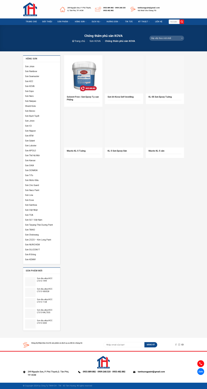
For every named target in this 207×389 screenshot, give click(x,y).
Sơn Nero (29, 96)
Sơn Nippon (30, 131)
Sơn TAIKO (30, 229)
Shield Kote (30, 106)
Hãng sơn (80, 21)
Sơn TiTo (29, 175)
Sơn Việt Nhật (31, 210)
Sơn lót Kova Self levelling (121, 97)
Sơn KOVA (95, 41)
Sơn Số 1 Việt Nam (33, 220)
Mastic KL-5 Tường (76, 151)
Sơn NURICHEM (32, 244)
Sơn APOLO (30, 150)
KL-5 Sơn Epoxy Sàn (117, 151)
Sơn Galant (30, 140)
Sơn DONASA (31, 170)
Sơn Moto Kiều (32, 180)
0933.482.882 (108, 10)
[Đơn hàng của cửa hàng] (166, 38)
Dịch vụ (96, 21)
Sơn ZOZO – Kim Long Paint (38, 239)
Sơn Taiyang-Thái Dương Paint (39, 225)
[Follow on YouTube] (182, 345)
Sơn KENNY (30, 259)
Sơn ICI (28, 126)
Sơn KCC (29, 81)
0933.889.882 (108, 8)
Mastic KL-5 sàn (156, 151)
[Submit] (182, 21)
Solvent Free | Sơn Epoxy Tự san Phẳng (83, 98)
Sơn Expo (29, 91)
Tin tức (129, 22)
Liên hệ (158, 22)
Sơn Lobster (30, 145)
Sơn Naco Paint (32, 190)
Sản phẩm (63, 21)
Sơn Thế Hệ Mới (32, 155)
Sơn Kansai (30, 160)
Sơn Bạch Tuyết (32, 116)
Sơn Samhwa (31, 205)
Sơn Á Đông (30, 254)
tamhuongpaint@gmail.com (149, 8)
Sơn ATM (29, 135)
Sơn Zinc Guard (32, 185)
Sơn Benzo (30, 111)
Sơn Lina (29, 195)
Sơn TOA (29, 215)
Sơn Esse (29, 200)
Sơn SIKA (29, 165)
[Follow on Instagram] (179, 345)
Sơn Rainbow (31, 71)
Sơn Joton (29, 121)
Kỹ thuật (144, 21)
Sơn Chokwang (32, 234)
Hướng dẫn (113, 21)
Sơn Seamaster (32, 76)
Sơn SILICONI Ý (32, 249)
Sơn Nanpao (30, 101)
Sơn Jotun (29, 66)
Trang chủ (31, 22)
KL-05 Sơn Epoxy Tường (160, 97)
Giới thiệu (47, 22)
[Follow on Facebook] (176, 345)
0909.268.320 (120, 8)
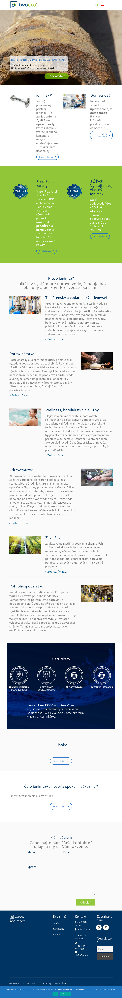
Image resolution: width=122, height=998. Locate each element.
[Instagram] (106, 927)
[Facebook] (99, 927)
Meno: (31, 852)
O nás (56, 923)
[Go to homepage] (23, 4)
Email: (67, 852)
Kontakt (57, 934)
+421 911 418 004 (81, 947)
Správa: (32, 867)
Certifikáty (58, 928)
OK (55, 994)
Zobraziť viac (61, 761)
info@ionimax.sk (83, 957)
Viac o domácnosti (104, 135)
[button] (111, 5)
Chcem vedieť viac (47, 157)
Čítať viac (65, 994)
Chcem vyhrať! (100, 236)
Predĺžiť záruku (46, 251)
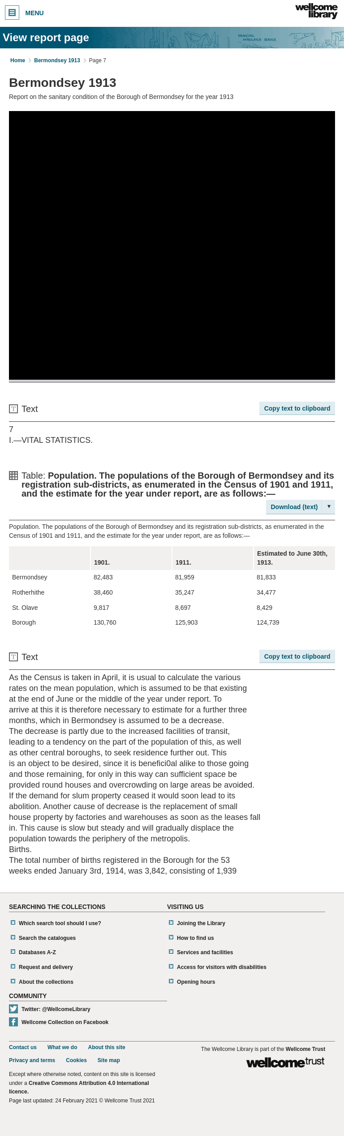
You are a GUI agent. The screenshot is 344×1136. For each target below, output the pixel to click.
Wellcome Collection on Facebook (65, 1022)
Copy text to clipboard (297, 408)
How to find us (195, 938)
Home (17, 60)
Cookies (76, 1060)
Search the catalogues (47, 938)
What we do (62, 1047)
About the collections (46, 982)
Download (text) (294, 506)
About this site (106, 1047)
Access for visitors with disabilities (222, 967)
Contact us (23, 1047)
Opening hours (196, 982)
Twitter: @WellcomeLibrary (56, 1009)
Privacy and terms (32, 1060)
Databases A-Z (37, 952)
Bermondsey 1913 (57, 60)
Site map (109, 1060)
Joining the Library (201, 923)
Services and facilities (205, 952)
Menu (24, 12)
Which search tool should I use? (60, 923)
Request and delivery (46, 967)
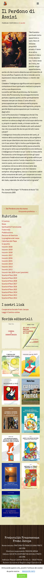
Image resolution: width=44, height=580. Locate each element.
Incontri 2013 (7, 266)
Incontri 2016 (7, 258)
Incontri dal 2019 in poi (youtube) (15, 272)
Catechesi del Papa (9, 241)
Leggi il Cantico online (11, 312)
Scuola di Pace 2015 (9, 289)
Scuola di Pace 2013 (9, 295)
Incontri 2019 (7, 249)
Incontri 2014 (7, 264)
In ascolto (22, 23)
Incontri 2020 (7, 247)
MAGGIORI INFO (28, 571)
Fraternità (6, 229)
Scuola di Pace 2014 (9, 292)
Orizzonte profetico (28, 211)
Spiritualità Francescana (11, 227)
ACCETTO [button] (22, 576)
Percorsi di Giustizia (10, 235)
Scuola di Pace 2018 (9, 281)
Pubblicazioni (7, 232)
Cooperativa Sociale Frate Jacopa (15, 309)
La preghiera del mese (10, 238)
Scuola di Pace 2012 (9, 298)
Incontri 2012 (7, 269)
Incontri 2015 (7, 261)
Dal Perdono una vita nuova (16, 208)
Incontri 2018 (7, 252)
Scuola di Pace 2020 (9, 275)
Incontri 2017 (7, 255)
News (4, 224)
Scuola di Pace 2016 (9, 286)
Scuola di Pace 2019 (9, 278)
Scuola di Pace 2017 (9, 283)
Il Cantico (6, 221)
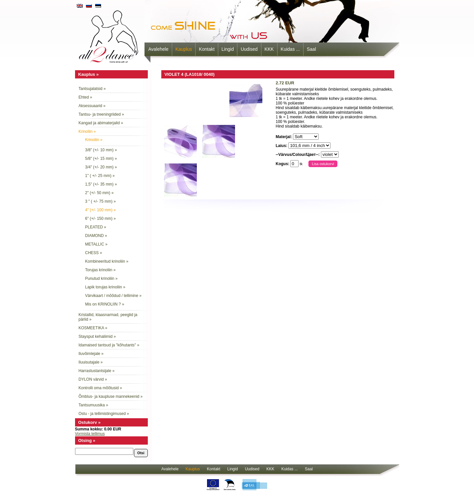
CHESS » (93, 252)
*-*-*
What is being asked -> Arrange every line of the data above as a JSON list of strings, one string per line, with blank lines skipped. Leave the pictures out of the list.

Answer in full ->
[
  "For every named target in this 207×389 screenshot, give click(x,y).",
  "Sơn Nero (29, 96)",
  "Sơn Nippon (30, 131)",
  "Sơn TAIKO (30, 229)",
  "Shield Kote (30, 106)",
  "Hãng sơn (80, 21)",
  "Sơn TiTo (29, 175)",
  "Sơn Việt Nhật (31, 210)",
  "Sơn lót Kova Self levelling (121, 97)",
  "Sơn KOVA (95, 41)",
  "Sơn Số 1 Việt Nam (33, 220)",
  "Mastic KL-5 Tường (76, 151)",
  "Sơn NURICHEM (32, 244)",
  "Sơn APOLO (30, 150)",
  "KL-5 Sơn Epoxy Sàn (117, 151)",
  "Sơn Galant (30, 140)",
  "Sơn DONASA (31, 170)",
  "Sơn Moto Kiều (32, 180)",
  "0933.482.882 (108, 10)",
  "[Đơn hàng của cửa hàng] (166, 38)",
  "Dịch vụ (96, 21)",
  "Sơn ZOZO – Kim Long Paint (38, 239)",
  "Sơn Taiyang-Thái Dương Paint (39, 225)",
  "[Follow on YouTube] (182, 345)",
  "Sơn KENNY (30, 259)",
  "Sơn ICI (28, 126)",
  "Sơn KCC (29, 81)",
  "0933.889.882 (108, 8)",
  "Mastic KL-5 sàn (156, 151)",
  "[Submit] (182, 21)",
  "Solvent Free | Sơn Epoxy Tự san Phẳng (83, 98)",
  "Sơn Expo (29, 91)",
  "Tin tức (129, 22)",
  "Liên hệ (158, 22)",
  "Sơn Lobster (30, 145)",
  "Sơn Naco Paint (32, 190)",
  "Sản phẩm (63, 21)",
  "Sơn Thế Hệ Mới (32, 155)",
  "Sơn Kansai (30, 160)",
  "Sơn Bạch Tuyết (32, 116)",
  "Sơn Samhwa (31, 205)",
  "Sơn Á Đông (30, 254)",
  "tamhuongpaint@gmail.com (149, 8)",
  "Sơn ATM (29, 135)",
  "Sơn Zinc Guard (32, 185)",
  "Sơn Benzo (30, 111)",
  "Sơn Lina (29, 195)",
  "Sơn TOA (29, 215)",
  "Sơn Esse (29, 200)",
  "Sơn SIKA (29, 165)",
  "[Follow on Instagram] (179, 345)",
  "Sơn Rainbow (31, 71)",
  "Sơn Joton (29, 121)",
  "Kỹ thuật (144, 21)",
  "Sơn Chokwang (32, 234)",
  "Hướng dẫn (113, 21)",
  "Sơn Seamaster (32, 76)",
  "Sơn SILICONI Ý (32, 249)",
  "Sơn Nanpao (30, 101)",
  "Sơn Jotun (29, 66)",
  "Trang chủ (31, 22)",
  "KL-05 Sơn Epoxy Tường (160, 97)",
  "Giới thiệu (47, 22)",
  "[Follow on Facebook] (176, 345)",
  "0909.268.320 (120, 8)",
  "Image resolution: width=122, height=998. Locate each element.",
  "[Instagram] (106, 927)",
  "[Facebook] (99, 927)",
  "Meno: (31, 852)",
  "O nás (56, 923)",
  "[Go to homepage] (23, 4)",
  "Email: (67, 852)",
  "Kontakt (57, 934)",
  "+421 911 418 004 (81, 947)",
  "Správa: (32, 867)",
  "Certifikáty (58, 928)",
  "OK (55, 994)",
  "Zobraziť viac (61, 761)",
  "info@ionimax.sk (83, 957)",
  "Viac o domácnosti (104, 135)",
  "[button] (111, 5)",
  "Chcem vedieť viac (47, 157)",
  "Čítať viac (65, 994)",
  "Chcem vyhrať! (100, 236)",
  "Predĺžiť záruku (46, 251)",
  "You are a GUI agent. The screenshot is 344×1136. For each target below, output the pixel to click.",
  "Wellcome Collection on Facebook (65, 1022)",
  "Copy text to clipboard (297, 408)",
  "How to find us (195, 938)",
  "Home (17, 60)",
  "Cookies (76, 1060)",
  "Search the catalogues (47, 938)",
  "What we do (62, 1047)",
  "About the collections (46, 982)",
  "Download (text) (294, 506)",
  "About this site (106, 1047)",
  "Access for visitors with disabilities (222, 967)",
  "Contact us (23, 1047)",
  "Opening hours (196, 982)",
  "Twitter: @WellcomeLibrary (56, 1009)",
  "Privacy and terms (32, 1060)",
  "Databases A-Z (37, 952)",
  "Bermondsey 1913 (57, 60)",
  "Site map (109, 1060)",
  "Joining the Library (201, 923)",
  "Services and facilities (205, 952)",
  "Menu (24, 12)",
  "Which search tool should I use? (60, 923)",
  "Request and delivery (46, 967)",
  "Image resolution: width=44, height=580. Locate each element.",
  "Incontri 2013 (7, 266)",
  "Incontri 2016 (7, 258)",
  "Incontri dal 2019 in poi (youtube) (15, 272)",
  "Catechesi del Papa (9, 241)",
  "Leggi il Cantico online (11, 312)",
  "Scuola di Pace 2015 (9, 289)",
  "Scuola di Pace 2013 (9, 295)",
  "Incontri 2019 (7, 249)",
  "Incontri 2014 (7, 264)",
  "In ascolto (22, 23)",
  "Incontri 2020 (7, 247)",
  "MAGGIORI INFO (28, 571)",
  "Fraternità (6, 229)",
  "Scuola di Pace 2014 (9, 292)",
  "Orizzonte profetico (28, 211)",
  "Spiritualità Francescana (11, 227)",
  "ACCETTO [button] (22, 576)",
  "Percorsi di Giustizia (10, 235)",
  "Scuola di Pace 2018 (9, 281)",
  "Pubblicazioni (7, 232)",
  "Cooperativa Sociale Frate Jacopa (15, 309)",
  "La preghiera del mese (10, 238)",
  "Scuola di Pace 2012 (9, 298)",
  "Incontri 2012 (7, 269)",
  "Incontri 2015 (7, 261)",
  "Dal Perdono una vita nuova (16, 208)",
  "Incontri 2018 (7, 252)",
  "Scuola di Pace 2020 (9, 275)",
  "Incontri 2017 (7, 255)",
  "News (4, 224)",
  "Scuola di Pace 2016 (9, 286)",
  "Scuola di Pace 2019 (9, 278)",
  "Scuola di Pace 2017 (9, 283)",
  "Il Cantico (6, 221)",
  "CHESS » (93, 252)"
]